WORK TO DO:
Locate every line in the material below that contains the string "dimensions", and copy each such line in full. Matching is case-sensitive.

Dataset excerpt:
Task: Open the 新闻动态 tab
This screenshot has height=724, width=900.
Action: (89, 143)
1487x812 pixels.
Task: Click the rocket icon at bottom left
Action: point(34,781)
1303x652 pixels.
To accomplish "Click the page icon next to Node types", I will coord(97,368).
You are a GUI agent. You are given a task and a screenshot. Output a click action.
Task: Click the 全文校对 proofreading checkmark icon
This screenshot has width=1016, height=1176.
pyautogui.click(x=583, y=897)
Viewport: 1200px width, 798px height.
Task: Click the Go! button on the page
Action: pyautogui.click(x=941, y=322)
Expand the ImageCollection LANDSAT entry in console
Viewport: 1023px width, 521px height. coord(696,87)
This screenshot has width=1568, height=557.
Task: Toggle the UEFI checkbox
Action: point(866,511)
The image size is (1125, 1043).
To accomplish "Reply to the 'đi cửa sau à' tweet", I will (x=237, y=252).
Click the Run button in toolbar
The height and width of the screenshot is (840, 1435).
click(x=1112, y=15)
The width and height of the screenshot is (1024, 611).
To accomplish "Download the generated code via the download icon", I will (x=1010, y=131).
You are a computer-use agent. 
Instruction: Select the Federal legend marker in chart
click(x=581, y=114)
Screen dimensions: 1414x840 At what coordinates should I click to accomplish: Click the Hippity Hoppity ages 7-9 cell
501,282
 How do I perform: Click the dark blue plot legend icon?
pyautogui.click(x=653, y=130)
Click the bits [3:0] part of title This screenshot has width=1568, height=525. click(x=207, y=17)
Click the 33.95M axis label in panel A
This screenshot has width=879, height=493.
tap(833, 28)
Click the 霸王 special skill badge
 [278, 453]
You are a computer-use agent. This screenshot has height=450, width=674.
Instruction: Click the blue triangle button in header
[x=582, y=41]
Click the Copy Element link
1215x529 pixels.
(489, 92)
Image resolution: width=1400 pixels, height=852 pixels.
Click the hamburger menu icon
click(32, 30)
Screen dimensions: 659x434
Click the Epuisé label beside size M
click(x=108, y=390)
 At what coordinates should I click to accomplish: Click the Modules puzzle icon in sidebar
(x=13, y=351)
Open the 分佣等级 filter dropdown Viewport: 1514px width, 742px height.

OUTPUT OF THE TASK:
Screen dimensions: 1414x840 At what coordinates should I click to accomplish: Click the Hippity Hoppity ages 7-9 cell
Screen dimensions: 659x434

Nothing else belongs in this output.